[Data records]

————

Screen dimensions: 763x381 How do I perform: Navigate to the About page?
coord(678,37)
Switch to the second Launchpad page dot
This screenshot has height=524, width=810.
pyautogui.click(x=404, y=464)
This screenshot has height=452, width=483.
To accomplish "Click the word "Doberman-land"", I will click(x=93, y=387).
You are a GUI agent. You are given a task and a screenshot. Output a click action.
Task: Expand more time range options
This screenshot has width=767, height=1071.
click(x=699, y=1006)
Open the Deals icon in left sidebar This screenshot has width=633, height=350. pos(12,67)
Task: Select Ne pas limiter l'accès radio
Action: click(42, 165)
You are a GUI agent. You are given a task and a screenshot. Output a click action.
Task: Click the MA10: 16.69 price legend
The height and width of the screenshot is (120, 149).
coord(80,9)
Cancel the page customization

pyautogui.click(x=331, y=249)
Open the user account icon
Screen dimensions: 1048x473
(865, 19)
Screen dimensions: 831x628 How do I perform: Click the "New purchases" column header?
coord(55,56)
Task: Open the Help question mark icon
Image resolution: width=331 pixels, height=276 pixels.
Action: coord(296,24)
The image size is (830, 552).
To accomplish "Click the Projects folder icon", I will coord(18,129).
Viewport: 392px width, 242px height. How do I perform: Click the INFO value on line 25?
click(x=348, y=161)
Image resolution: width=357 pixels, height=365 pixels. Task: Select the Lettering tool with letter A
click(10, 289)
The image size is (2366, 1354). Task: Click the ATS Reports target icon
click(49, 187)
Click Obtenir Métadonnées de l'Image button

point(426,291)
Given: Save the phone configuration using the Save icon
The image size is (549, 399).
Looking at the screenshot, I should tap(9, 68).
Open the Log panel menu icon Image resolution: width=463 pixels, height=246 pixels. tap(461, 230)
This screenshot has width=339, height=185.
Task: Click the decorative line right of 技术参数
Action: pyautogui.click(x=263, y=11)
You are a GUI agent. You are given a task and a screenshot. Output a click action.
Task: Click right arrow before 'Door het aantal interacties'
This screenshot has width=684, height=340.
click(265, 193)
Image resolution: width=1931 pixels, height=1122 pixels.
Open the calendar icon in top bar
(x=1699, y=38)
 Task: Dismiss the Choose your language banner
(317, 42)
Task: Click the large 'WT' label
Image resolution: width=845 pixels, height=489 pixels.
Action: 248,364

————

- **EXERCISE DIRECTIONS**:
What is the number of lines in the entries above that hold the string "will"? Please state that number alone.

- **YOUR SOLUTION**:
2